Niezależnie od powyższego możesz rzeczywiście zauważyć różnicę w rozmowie z psychologiem poza gabinetem w porównaniu z osobą o mniejszym przeszkoleniu. Jeśli interesuje cię uduchowiona, głęboka rozmowa, cóż, jestem Zdecydowanie twój facet! Wybrałem psychologię jako zawód, ponieważ cenię miłość ponad pieniądze, znaczenie i cel ponad zewnętrzne osiągnięcia, duszę ponad władzę. Ale czy analizuję cię poza biurem?
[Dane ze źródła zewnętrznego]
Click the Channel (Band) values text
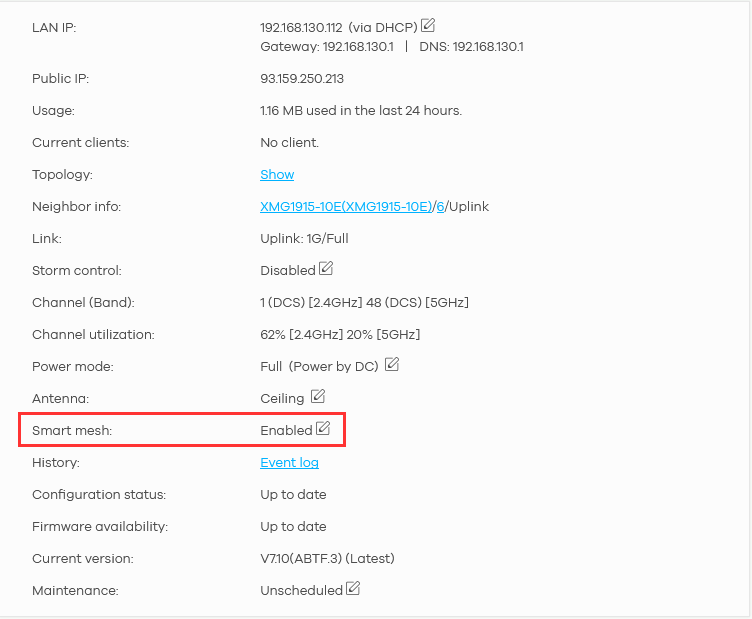Image resolution: width=752 pixels, height=619 pixels. coord(364,303)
Nie! Z wyjątkiem tego stopnia wszyscy zawsze „analizuje” wszystkich innych. Wszyscy musimy ocenić, kiedy spotykamy kogoś, czy jest przyjacielem, czy wrogiem, czego może od nas chcieć, czy nas osądza i jak współdziałać w bezpieczny i przyjazny sposób. Psychologowie są z natury lepsi w tej grze, więc pewnie, dam się do tego. Ale w pełni cię analizować?
Nie. Zostawiłem te narzędzia w biurze.